-- Directions --
Rewrite every line of the rows below as a numbered list, leaving out any blank lines.

-- Data rows --

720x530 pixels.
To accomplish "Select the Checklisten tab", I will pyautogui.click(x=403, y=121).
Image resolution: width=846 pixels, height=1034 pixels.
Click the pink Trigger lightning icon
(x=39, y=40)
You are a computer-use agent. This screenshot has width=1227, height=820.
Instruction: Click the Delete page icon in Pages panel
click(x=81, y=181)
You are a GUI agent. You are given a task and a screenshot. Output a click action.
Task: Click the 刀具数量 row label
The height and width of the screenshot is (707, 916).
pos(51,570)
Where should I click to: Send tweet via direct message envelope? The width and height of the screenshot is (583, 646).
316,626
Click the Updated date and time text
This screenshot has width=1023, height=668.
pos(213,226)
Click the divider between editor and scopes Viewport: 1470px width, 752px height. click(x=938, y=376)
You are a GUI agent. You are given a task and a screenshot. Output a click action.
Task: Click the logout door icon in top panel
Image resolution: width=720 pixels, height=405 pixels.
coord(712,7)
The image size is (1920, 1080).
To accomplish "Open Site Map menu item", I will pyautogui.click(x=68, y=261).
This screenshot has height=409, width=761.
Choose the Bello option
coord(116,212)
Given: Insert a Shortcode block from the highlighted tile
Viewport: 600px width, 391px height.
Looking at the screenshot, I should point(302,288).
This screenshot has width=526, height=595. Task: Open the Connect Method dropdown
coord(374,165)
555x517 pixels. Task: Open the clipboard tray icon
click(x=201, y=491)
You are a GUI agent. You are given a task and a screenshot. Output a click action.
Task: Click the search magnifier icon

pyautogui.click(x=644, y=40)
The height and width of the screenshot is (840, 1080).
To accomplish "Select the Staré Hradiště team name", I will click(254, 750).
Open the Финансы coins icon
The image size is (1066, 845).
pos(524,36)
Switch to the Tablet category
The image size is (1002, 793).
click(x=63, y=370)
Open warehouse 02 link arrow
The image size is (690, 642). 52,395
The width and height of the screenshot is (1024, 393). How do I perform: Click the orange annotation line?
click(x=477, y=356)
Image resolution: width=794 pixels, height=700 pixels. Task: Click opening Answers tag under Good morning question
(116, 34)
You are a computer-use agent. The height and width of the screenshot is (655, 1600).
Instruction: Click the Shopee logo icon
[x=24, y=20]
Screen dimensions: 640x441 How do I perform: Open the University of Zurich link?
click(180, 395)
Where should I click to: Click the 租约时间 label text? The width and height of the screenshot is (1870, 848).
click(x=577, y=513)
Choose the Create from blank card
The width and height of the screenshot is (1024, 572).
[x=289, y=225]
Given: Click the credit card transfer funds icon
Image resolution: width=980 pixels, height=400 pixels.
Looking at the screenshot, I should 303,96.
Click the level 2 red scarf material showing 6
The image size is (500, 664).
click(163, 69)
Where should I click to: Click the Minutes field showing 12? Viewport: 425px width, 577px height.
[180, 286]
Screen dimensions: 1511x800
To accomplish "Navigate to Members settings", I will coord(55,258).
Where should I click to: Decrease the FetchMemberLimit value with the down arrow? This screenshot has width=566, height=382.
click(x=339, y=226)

-- Expected output --
1. 720x530 pixels.
2. To accomplish "Select the Checklisten tab", I will pyautogui.click(x=403, y=121).
3. Image resolution: width=846 pixels, height=1034 pixels.
4. Click the pink Trigger lightning icon
5. (x=39, y=40)
6. You are a computer-use agent. This screenshot has width=1227, height=820.
7. Instruction: Click the Delete page icon in Pages panel
8. click(x=81, y=181)
9. You are a GUI agent. You are given a task and a screenshot. Output a click action.
10. Task: Click the 刀具数量 row label
11. The height and width of the screenshot is (707, 916).
12. pos(51,570)
13. Where should I click to: Send tweet via direct message envelope? The width and height of the screenshot is (583, 646).
14. 316,626
15. Click the Updated date and time text
16. This screenshot has width=1023, height=668.
17. pos(213,226)
18. Click the divider between editor and scopes Viewport: 1470px width, 752px height. click(x=938, y=376)
19. You are a GUI agent. You are given a task and a screenshot. Output a click action.
20. Task: Click the logout door icon in top panel
21. Image resolution: width=720 pixels, height=405 pixels.
22. coord(712,7)
23. The image size is (1920, 1080).
24. To accomplish "Open Site Map menu item", I will pyautogui.click(x=68, y=261).
25. This screenshot has height=409, width=761.
26. Choose the Bello option
27. coord(116,212)
28. Given: Insert a Shortcode block from the highlighted tile
29. Viewport: 600px width, 391px height.
30. Looking at the screenshot, I should point(302,288).
31. This screenshot has width=526, height=595. Task: Open the Connect Method dropdown
32. coord(374,165)
33. 555x517 pixels. Task: Open the clipboard tray icon
34. click(x=201, y=491)
35. You are a GUI agent. You are given a task and a screenshot. Output a click action.
36. Task: Click the search magnifier icon
37. pyautogui.click(x=644, y=40)
38. The height and width of the screenshot is (840, 1080).
39. To accomplish "Select the Staré Hradiště team name", I will click(254, 750).
40. Open the Финансы coins icon
41. The image size is (1066, 845).
42. pos(524,36)
43. Switch to the Tablet category
44. The image size is (1002, 793).
45. click(x=63, y=370)
46. Open warehouse 02 link arrow
47. The image size is (690, 642). 52,395
48. The width and height of the screenshot is (1024, 393). How do I perform: Click the orange annotation line?
49. click(x=477, y=356)
50. Image resolution: width=794 pixels, height=700 pixels. Task: Click opening Answers tag under Good morning question
51. (116, 34)
52. You are a computer-use agent. The height and width of the screenshot is (655, 1600).
53. Instruction: Click the Shopee logo icon
54. [x=24, y=20]
55. Screen dimensions: 640x441 How do I perform: Open the University of Zurich link?
56. click(180, 395)
57. Where should I click to: Click the 租约时间 label text? The width and height of the screenshot is (1870, 848).
58. click(x=577, y=513)
59. Choose the Create from blank card
60. The width and height of the screenshot is (1024, 572).
61. [x=289, y=225]
62. Given: Click the credit card transfer funds icon
63. Image resolution: width=980 pixels, height=400 pixels.
64. Looking at the screenshot, I should 303,96.
65. Click the level 2 red scarf material showing 6
66. The image size is (500, 664).
67. click(163, 69)
68. Where should I click to: Click the Minutes field showing 12? Viewport: 425px width, 577px height.
69. [180, 286]
70. Screen dimensions: 1511x800
71. To accomplish "Navigate to Members settings", I will coord(55,258).
72. Where should I click to: Decrease the FetchMemberLimit value with the down arrow? This screenshot has width=566, height=382.
73. click(x=339, y=226)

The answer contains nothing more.